Pixel coordinate grounding data:

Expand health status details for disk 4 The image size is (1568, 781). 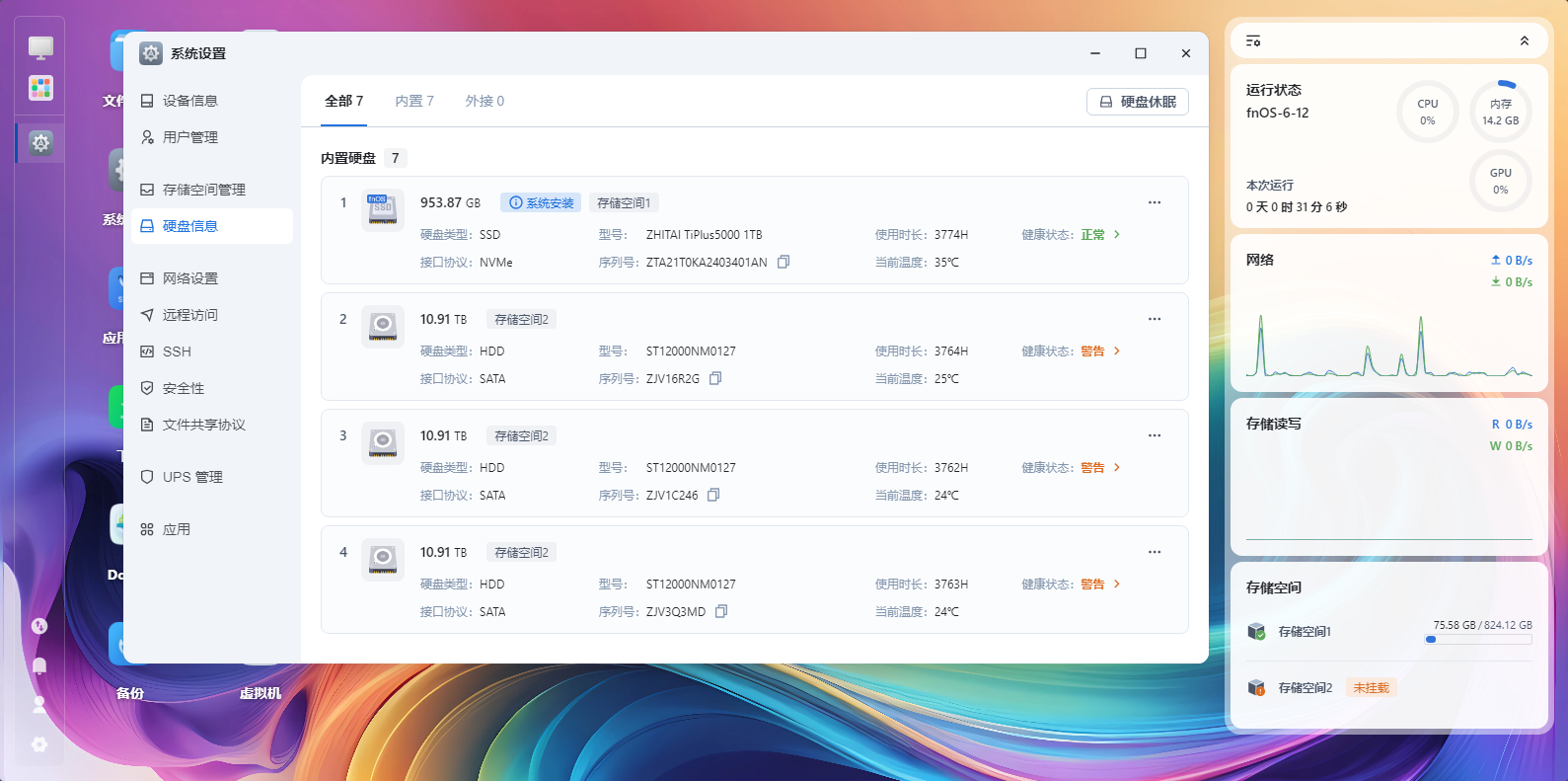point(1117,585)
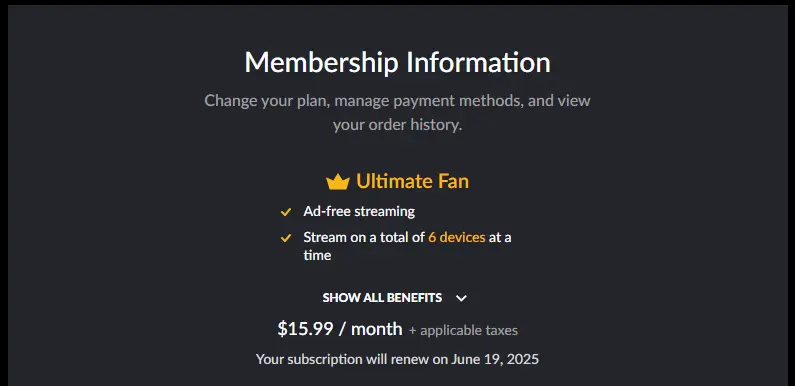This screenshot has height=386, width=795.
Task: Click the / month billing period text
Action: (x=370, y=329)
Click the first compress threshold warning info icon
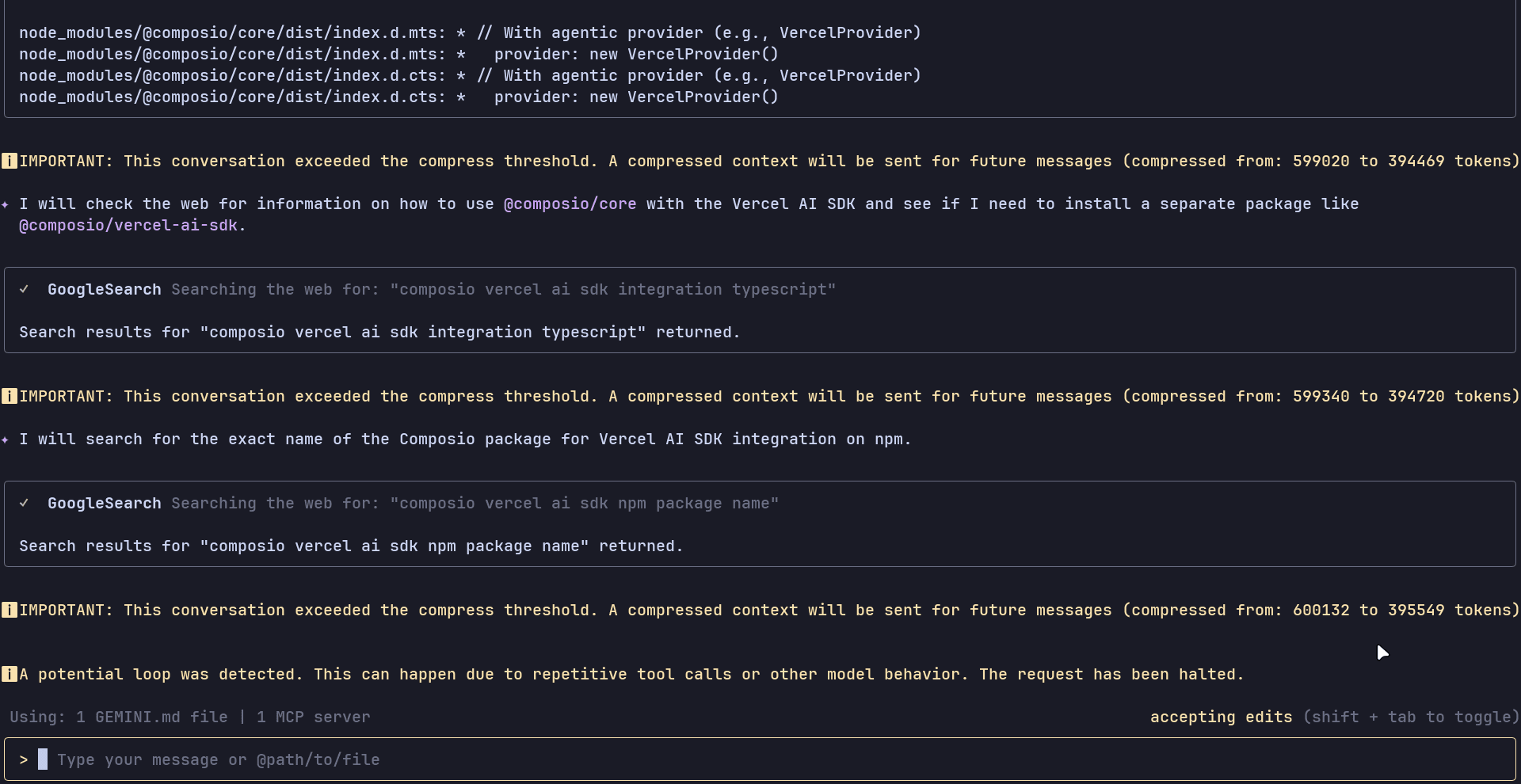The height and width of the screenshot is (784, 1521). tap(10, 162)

The task -> Your copy should hold exactly the lines from the line bearing "Click the first" through the end of the data, both included, and no pictures or anything further.

Expected answer ->
Click the first compress threshold warning info icon
The height and width of the screenshot is (784, 1521). tap(10, 162)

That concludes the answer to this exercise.